Mandela also knew the pangs of the hard, long, winding road that lay ahead. As he articulated in his brilliant autobiography, Long Walk To Freedom: “It was during those long and lonely years [in prison] that my hunger for the freedom of my own people became a hunger for the freedom of all people, white and black. I knew as well as I knew anything that the oppressor must be liberated just as surely as the oppressed. A man who takes away another man’s freedom is a prisoner of hatred, he is locked behind the bars of prejudice and narrow-mindedness. I am not truly free if I am taking away someone else’s freedom, just as surely as I am not free when my freedom is taken from me. The oppressed and the oppressor alike are robbed of their humanity. When I walked out of prison that was my mission, to liberate the oppressed and the oppressor both. Some say that has now been achieved. But, I know that is not the case. The truth is that we are not yet free; we have merely achieved the freedom to be free, the right not to be oppressed. We have not taken the final step of our journey, but the first step on a longer and even more difficult road. For to be free is not merely to cast off one’s chains, but to live in a way that respects and enhances the freedom of others.
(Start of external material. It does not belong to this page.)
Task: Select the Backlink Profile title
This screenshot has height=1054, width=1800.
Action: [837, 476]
The true test of our devotion to freedom is just beginning.”

Meredith has Oliver Tambo reminisce Mandela as “passionate, emotional, sensitive, quickly stung to bitterness and retaliation.” Or, as Walter Sisulu, another friend, puts it: “[Mandela] can become very stubborn, very arrogant. His anger becomes extreme.” Good grist. But, Meredith’s perceptive examination of Mandela is well chronicled: a career of startling contrasts. Mandela, says Meredith, as a young ANC firebrand, was highly suspicious of the whites; Mandela as President was quite generous towards them.

Notwithstanding his larger-than-life image, Mandela wasn’t perfect. He’s not infallible. He’s too human, at times. He could, says Meredith, be comically amateurish too — like his rumbling estrangement with Winnie, and his emotional relationship with Graça Mache, the widow of Samora Machel, the first President of independent Mozambique. But, that’s a story for another day. This is because Mandela was truly a man of destiny — a man with a mission. A man of providence. Not a seer. But, let us give his circumstances their due. Without the anti-apartheid cause, Mandela would not have seized the world’s imagination. He would not have been released from prison. He would not have been President.
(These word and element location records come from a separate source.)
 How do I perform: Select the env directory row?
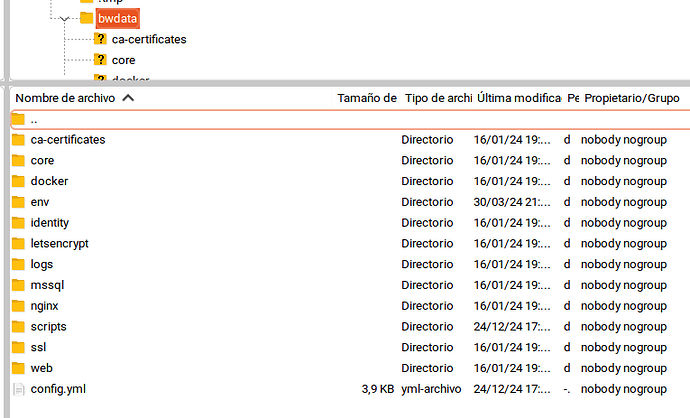click(350, 202)
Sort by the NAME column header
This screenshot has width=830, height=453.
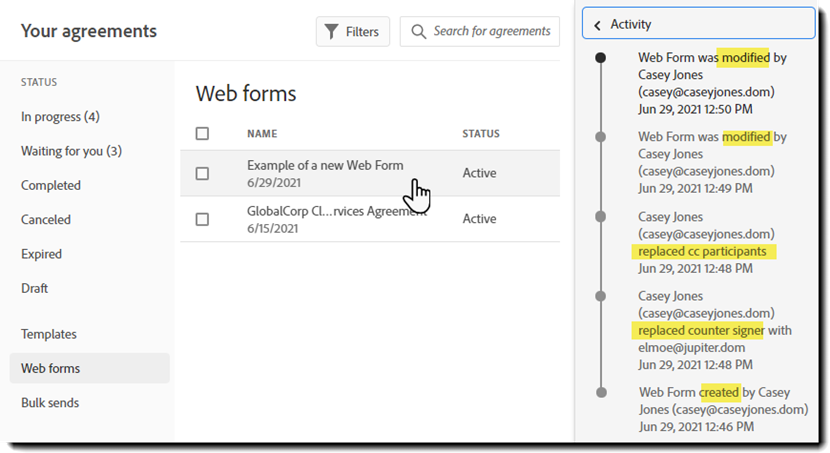262,134
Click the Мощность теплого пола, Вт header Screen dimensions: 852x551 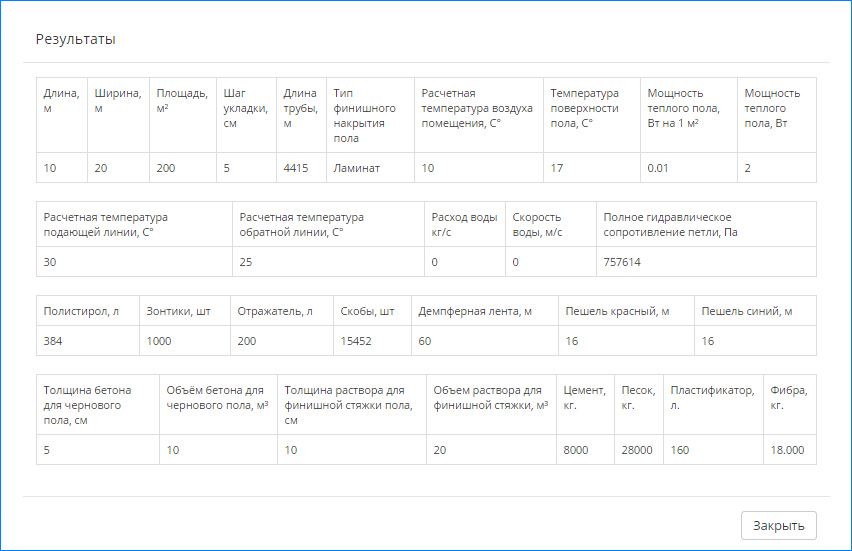tap(772, 108)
Yes, Mandela was a product of a nationalist movement — a man without peer in the world. He was a hero, all right. He was humble. He was fair — as fair as humanly possible. He had his pitfalls, yes. Who doesn’t? Yet, he remained down-to-earth, approachable, and enormously modest. He always called himself a ‘humble servant’ of the African National Congress [ANC]. What’s more, he always refused to think of himself as a champion. His simplicity prevailed — and, it only continued to grow from strength to strength. A powerful lesson for all politicians and leaders in the world.

It sums up Mandela — a man who loved his country, and the world, much more than his own sense of self-importance. His life and work also exemplified it all — a veritable portrait of an extraordinary individual in an extraordinary man.